I met this guy I started smoking weed with him. We knew each other for 6 months. He was my BF. My life started getting crazy when I met him and went totally down hill to the point I am now at.
My mom died of cancer near the end of our relationship. Nov 2nd 2012 is when she died. Sorry, that was random. Just informing you.
So I'm gonna explain to you the strange symptoms I'm experiencing. I can't figure out if I'm very mentally ill or just experiencing big changes, dealing with sever depression, or something else. I can't shake the feeling it's emotional. And maybe I just need to get it out. I don't believe it's a disease. Maybe all these things can relate to sever emotional pain? Who knows....
I have alot of trouble passing gas. I mean, I rarely fart. Seriously.
I have trouble swallowing and chewing food and don't enjoy eating at all.
I sneeze, like, once a week. Makes sense, because I feel constant pressure in my head. Sometimes I blow my nose and that gives me a little relief. I can't seem to recognize myself in the mirror. I feel no emotional connection with my reflection, or with anything for that matter. I'm irritable. Every time I hear any of my family members' voices' it makes me feel sick or I feel nothing at all. I have no interest in my family. I have no interest in watching TV, playing games, reading books, or listening to music, which is really unusual because that was my favorite thing. I never feel like laughing, but I am able to force laughter. I can't be aroused. That part is very frustrating. I walk around for hours without stopping outside. For some reason I get a very strong urge to walk. My eye sight is constantly unfocused. My hearing isn't good. Everything sounds far away.
And
Just to make sure you understand, all of these things have only been happening sense I've felt out of it. Which happened late 2012.

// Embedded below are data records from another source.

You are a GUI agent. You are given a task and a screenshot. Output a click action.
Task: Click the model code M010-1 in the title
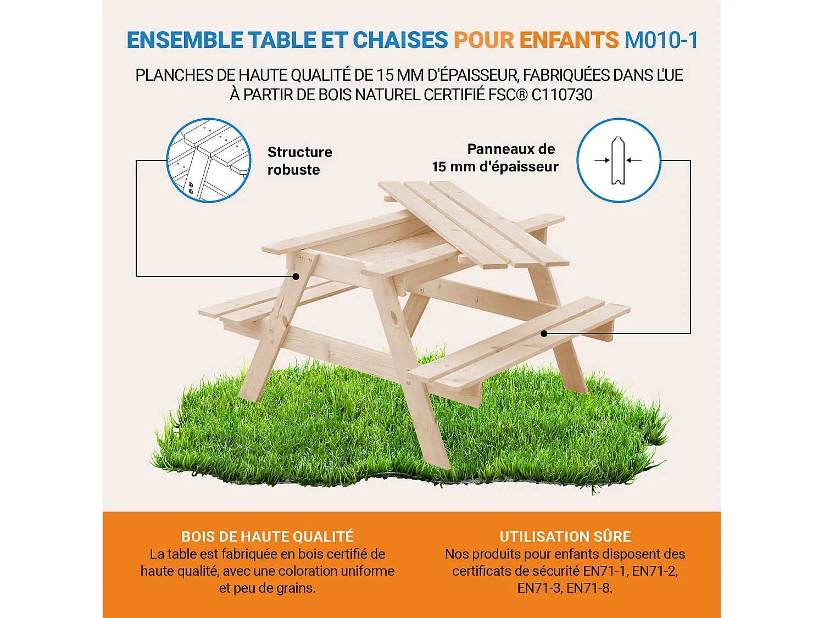(661, 40)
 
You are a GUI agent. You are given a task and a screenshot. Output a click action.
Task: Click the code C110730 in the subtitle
(562, 94)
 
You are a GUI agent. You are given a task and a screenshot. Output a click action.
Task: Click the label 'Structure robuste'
(299, 160)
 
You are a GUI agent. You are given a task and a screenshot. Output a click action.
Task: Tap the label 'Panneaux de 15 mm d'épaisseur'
(495, 158)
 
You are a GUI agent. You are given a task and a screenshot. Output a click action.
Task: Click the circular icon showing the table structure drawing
(209, 160)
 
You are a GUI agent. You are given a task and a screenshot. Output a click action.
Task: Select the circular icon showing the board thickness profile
(619, 160)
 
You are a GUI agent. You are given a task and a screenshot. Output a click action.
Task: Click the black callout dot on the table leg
(296, 276)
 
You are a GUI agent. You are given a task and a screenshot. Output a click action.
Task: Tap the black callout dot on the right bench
(543, 333)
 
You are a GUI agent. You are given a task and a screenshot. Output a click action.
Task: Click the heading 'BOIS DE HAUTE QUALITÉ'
(268, 537)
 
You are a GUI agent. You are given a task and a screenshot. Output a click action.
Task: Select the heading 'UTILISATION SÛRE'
(565, 537)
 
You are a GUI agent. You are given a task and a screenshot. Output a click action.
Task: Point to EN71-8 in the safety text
(589, 588)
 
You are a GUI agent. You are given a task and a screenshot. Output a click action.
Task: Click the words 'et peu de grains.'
(268, 588)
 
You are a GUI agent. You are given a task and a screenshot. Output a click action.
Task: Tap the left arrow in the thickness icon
(602, 160)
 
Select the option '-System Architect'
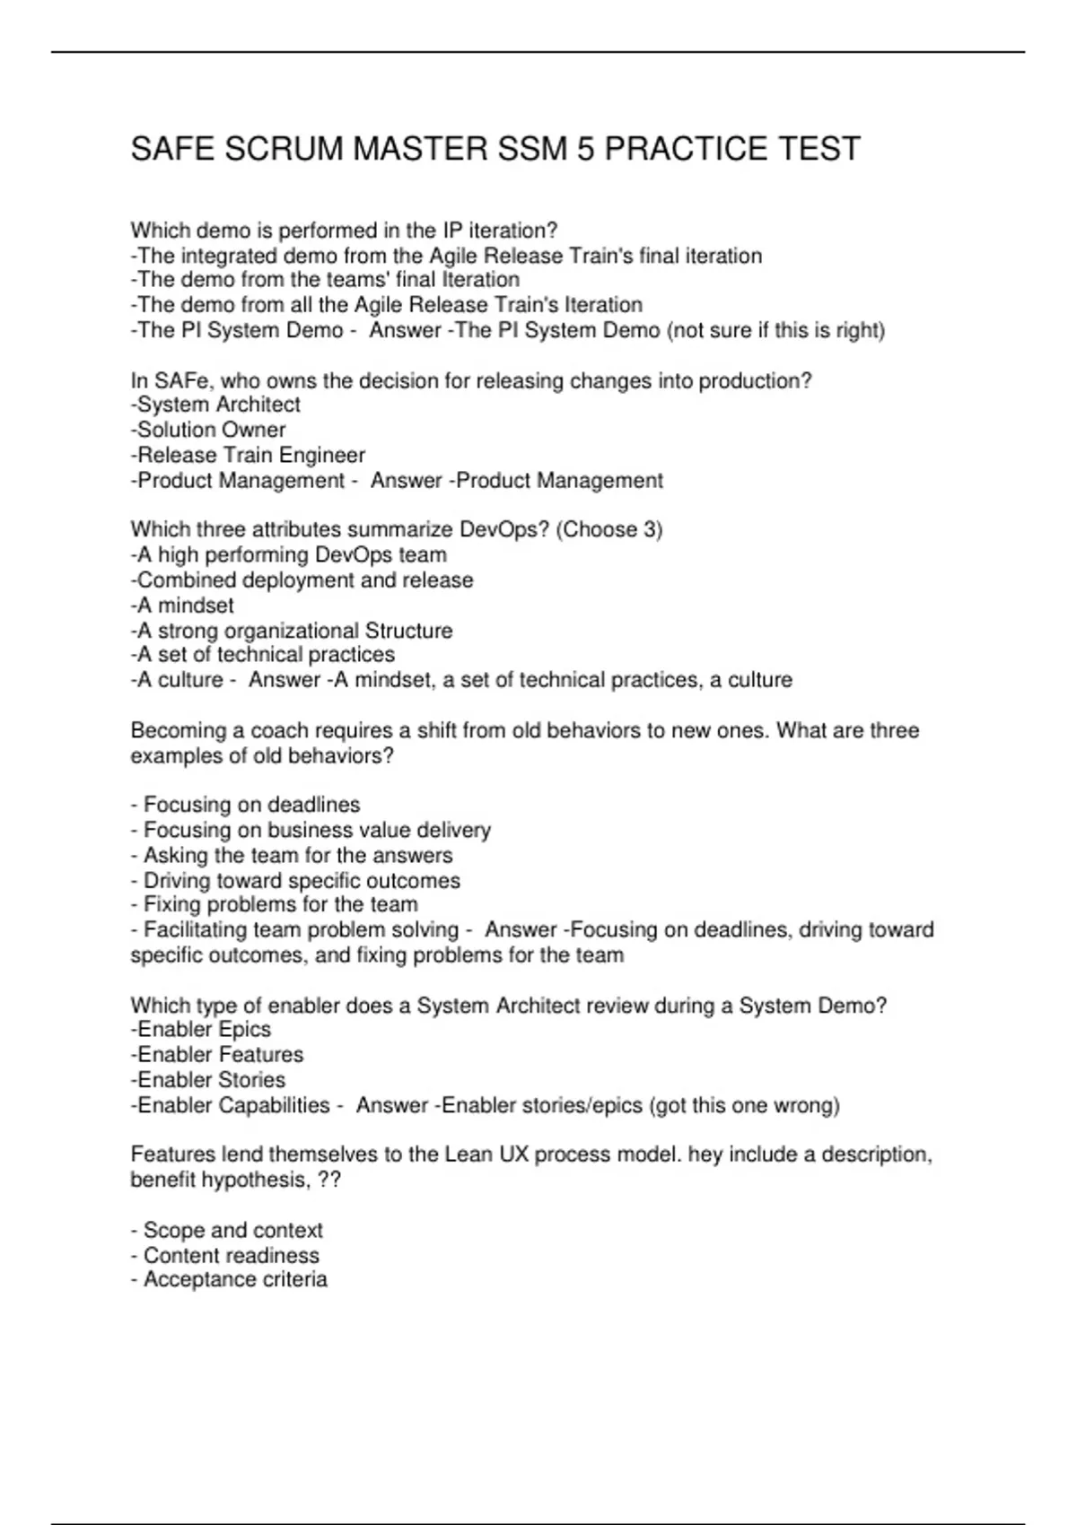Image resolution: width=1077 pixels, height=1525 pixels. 215,405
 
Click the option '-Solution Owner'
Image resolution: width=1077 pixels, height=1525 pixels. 208,430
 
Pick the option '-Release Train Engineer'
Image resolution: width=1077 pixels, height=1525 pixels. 248,455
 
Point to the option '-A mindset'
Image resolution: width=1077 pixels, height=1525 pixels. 182,606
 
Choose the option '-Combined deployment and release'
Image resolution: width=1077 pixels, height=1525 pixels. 302,580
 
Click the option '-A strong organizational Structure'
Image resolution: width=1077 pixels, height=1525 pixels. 292,631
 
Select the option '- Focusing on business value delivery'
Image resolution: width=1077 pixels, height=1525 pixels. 311,830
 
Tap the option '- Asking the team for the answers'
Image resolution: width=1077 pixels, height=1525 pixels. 292,855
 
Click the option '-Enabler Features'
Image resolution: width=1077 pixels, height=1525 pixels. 217,1054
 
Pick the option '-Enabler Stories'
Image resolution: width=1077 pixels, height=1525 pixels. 208,1079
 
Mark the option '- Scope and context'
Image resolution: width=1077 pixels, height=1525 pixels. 226,1230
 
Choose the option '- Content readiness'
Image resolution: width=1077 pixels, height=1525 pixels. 225,1255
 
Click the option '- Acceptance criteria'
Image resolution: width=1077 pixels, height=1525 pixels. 229,1279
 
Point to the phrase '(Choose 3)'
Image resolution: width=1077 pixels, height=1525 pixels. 609,529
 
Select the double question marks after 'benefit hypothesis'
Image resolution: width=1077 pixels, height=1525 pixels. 329,1180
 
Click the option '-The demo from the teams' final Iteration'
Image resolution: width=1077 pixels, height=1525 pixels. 325,280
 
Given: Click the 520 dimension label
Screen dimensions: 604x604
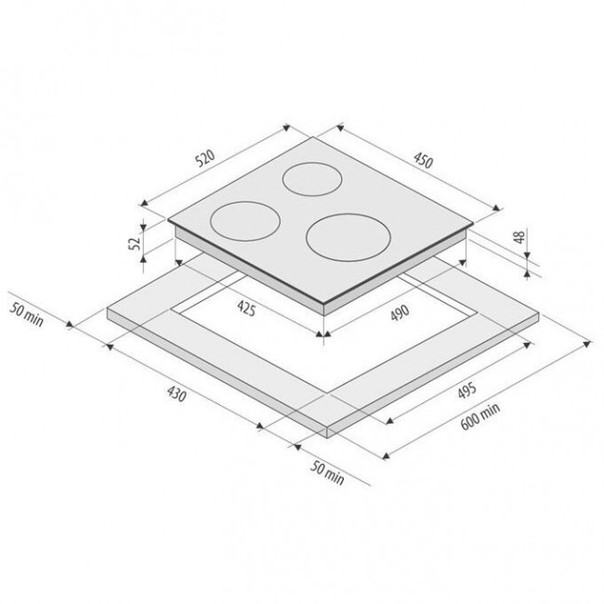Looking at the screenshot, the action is [x=204, y=159].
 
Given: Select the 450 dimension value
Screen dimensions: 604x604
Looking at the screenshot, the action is [x=424, y=160].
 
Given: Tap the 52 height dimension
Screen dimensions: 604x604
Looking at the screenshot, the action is [x=136, y=243].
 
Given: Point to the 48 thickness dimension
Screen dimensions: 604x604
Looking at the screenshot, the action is [x=519, y=237].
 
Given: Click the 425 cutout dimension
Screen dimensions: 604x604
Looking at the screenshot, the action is [x=246, y=309].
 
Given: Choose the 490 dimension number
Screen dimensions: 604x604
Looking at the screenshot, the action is [x=400, y=313].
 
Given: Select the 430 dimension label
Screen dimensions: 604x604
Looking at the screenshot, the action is [x=177, y=394].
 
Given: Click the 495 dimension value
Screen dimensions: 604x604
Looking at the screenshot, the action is [x=466, y=390].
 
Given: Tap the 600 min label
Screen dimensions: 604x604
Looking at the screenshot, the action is [x=480, y=416].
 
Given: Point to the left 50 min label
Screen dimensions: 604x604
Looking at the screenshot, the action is [x=26, y=315].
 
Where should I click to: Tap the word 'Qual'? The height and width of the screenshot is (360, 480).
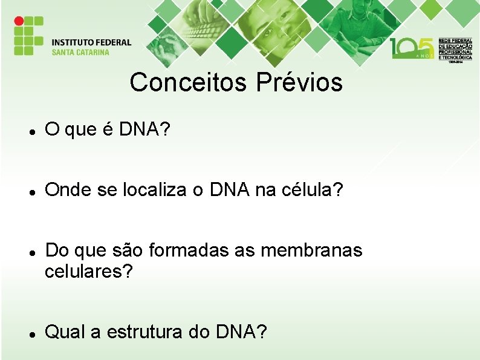(64, 332)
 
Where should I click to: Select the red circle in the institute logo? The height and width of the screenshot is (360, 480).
(19, 21)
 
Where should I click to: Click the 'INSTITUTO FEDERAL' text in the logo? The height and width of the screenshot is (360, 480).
(91, 42)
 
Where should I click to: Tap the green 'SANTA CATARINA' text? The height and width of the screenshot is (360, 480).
(80, 52)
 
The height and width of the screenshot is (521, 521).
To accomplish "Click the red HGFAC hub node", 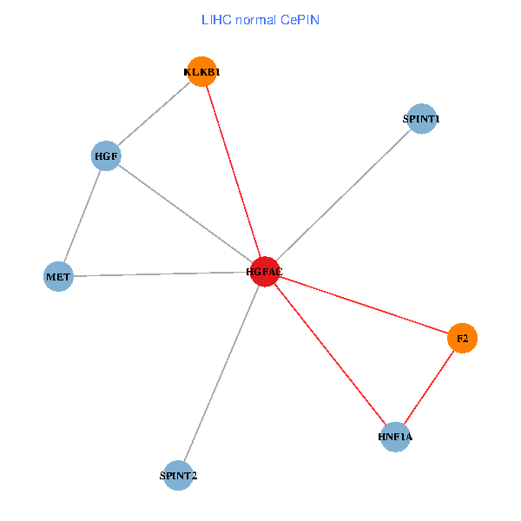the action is tap(265, 272).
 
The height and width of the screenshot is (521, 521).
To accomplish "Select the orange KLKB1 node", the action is tap(201, 72).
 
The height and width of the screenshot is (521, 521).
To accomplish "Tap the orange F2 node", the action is tap(462, 338).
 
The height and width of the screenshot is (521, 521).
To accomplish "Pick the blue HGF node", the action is tap(106, 156).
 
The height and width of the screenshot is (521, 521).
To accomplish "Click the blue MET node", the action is tap(58, 277).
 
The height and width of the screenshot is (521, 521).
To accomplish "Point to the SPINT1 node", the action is tap(421, 119).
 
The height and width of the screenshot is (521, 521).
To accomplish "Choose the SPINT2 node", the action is tap(178, 475).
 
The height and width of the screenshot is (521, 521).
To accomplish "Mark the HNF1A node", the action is tap(395, 436).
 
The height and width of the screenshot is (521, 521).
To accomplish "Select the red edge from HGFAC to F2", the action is tap(365, 305).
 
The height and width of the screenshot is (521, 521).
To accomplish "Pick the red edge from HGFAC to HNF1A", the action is tap(330, 354).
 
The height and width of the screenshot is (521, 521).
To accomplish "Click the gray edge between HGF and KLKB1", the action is tap(154, 114).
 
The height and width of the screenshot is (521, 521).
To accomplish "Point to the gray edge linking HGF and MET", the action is tap(82, 217).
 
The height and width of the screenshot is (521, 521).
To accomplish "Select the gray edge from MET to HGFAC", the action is tap(162, 274).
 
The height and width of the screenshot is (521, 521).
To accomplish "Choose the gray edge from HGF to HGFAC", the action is tap(185, 214).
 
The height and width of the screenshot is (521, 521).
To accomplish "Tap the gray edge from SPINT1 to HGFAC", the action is tap(343, 195).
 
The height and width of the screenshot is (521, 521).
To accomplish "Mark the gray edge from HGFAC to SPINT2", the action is tap(221, 373).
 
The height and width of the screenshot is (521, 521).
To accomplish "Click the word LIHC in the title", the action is tap(216, 19).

Back to the symptoms...I don't have an interest in anything. I feel to tired, disinterested, and just plain out of it to do anything. I have a hard time getting the desire and motivation to brush my teeth, ect.
And my family ignores and excludes me sense these things have been happening. I would describe their behavior as down right heartless.
The most annoying, mysterious, and possibly worrisome symptom, is the fact I can't seem to think back on things. I can't remember my childhood and have all around bad memory. I can't seem to experience emotions either. I find myself hitting myself desperate to feel something.
I can relate alot to the symptoms of Depersonalization disorder. And Everything feels numb and I can't tell if what I am experiencing is real or not. I can't cry. I try. This lack of highs and lows is frustrating. The only thing I can seem to experience is frustration. I can fake emotions, though. I can't feel them, but I can act like I'm feeling them. I don't care about anything. My thoughts are very quiet, I debate from time to time whether I'm able to think at all. I have no interest in conversation and there was a period where I was talking to myself in public. Also, I wonder if I have down syndrome or am mentally retarded and no one told me. Sometimes I believe those things more then other's. like right now, I don't believe I'm retarded but later I may feel convinced. Anyway, I'll end it here for now. I may participate in this forum, because maybe the conversation and talking will help return my mental clarity.
A huge thanks in advance to anyone who reads this and comes up with any kind of answers. Hoping to hear about personal experience with these things the most.
Oh, and I'm a 24 year old woman. My name's Krista. Nice to meet you.